* _What you will do_:
1: In the baseball coach profile, since what year had Mike Sheppard been Seton Hall's head coach?
2: Please set down the passage of the baseball coach profile between "Rob Sheppard is" and "two NCAA tournaments.", inclusive, word for word.

Excerpt provided section start

American college baseball coach

Rob Sheppard is an American college baseball coach who has been the head coach at Seton Hall since the start of the 2004 season. Sheppard was also the Pirates' interim head coach in 2001. He succeeded his father, Mike, who had been Seton Hall's head coach since 1973. Under Sheppard, the Pirates have appeared in two NCAA tournaments.

==Playing career==
Sheppard, a Seton Hall alumnus, played baseball at the school from 1989–1992. He captained the team his senior season, and the Pirates appeared in the Big East tournament in each of his four seasons. He was a career .278 hitter for the Pirates.

==Coaching career==
After graduating in 1992, Sheppard spent two years coaching American Legion and high school baseball before joining his father's staff at Seton Hall as an assistant in 1995. He held this position for six seasons.

Excerpt provided section end
Listed records section start

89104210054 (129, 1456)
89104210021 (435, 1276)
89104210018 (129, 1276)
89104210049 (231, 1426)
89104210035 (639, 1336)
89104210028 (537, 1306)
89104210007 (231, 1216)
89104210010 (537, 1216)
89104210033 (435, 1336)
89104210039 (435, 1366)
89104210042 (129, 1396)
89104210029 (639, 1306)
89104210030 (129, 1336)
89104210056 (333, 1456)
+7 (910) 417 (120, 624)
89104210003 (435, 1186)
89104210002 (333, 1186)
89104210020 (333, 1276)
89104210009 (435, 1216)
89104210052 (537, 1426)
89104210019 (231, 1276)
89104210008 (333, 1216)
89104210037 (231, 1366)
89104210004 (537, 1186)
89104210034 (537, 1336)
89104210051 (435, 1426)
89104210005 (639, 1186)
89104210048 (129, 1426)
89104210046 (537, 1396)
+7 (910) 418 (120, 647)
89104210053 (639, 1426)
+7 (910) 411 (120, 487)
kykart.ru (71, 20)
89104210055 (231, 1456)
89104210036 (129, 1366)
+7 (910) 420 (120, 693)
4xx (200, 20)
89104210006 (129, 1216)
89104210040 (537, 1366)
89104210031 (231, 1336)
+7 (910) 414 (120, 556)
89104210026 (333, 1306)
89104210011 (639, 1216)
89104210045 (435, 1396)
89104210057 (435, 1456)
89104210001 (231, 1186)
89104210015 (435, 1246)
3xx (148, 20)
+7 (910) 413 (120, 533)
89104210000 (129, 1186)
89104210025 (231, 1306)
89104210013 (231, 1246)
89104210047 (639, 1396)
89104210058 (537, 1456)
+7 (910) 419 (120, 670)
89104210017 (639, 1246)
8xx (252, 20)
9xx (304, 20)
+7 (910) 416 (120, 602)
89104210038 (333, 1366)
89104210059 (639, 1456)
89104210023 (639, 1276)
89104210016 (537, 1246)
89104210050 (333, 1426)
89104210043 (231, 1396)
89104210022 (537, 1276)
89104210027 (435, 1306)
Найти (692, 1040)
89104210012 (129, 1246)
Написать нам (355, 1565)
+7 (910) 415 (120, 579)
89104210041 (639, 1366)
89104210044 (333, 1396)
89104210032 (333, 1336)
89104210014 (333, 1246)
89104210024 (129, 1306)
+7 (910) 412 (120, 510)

Listed records section end

* _Solutions for each task_:
1: 1973

2:
Rob Sheppard is an American college baseball coach who has been the head coach at Seton Hall since the start of the 2004 season. Sheppard was also the Pirates' interim head coach in 2001. He succeeded his father, Mike, who had been Seton Hall's head coach since 1973. Under Sheppard, the Pirates have appeared in two NCAA tournaments.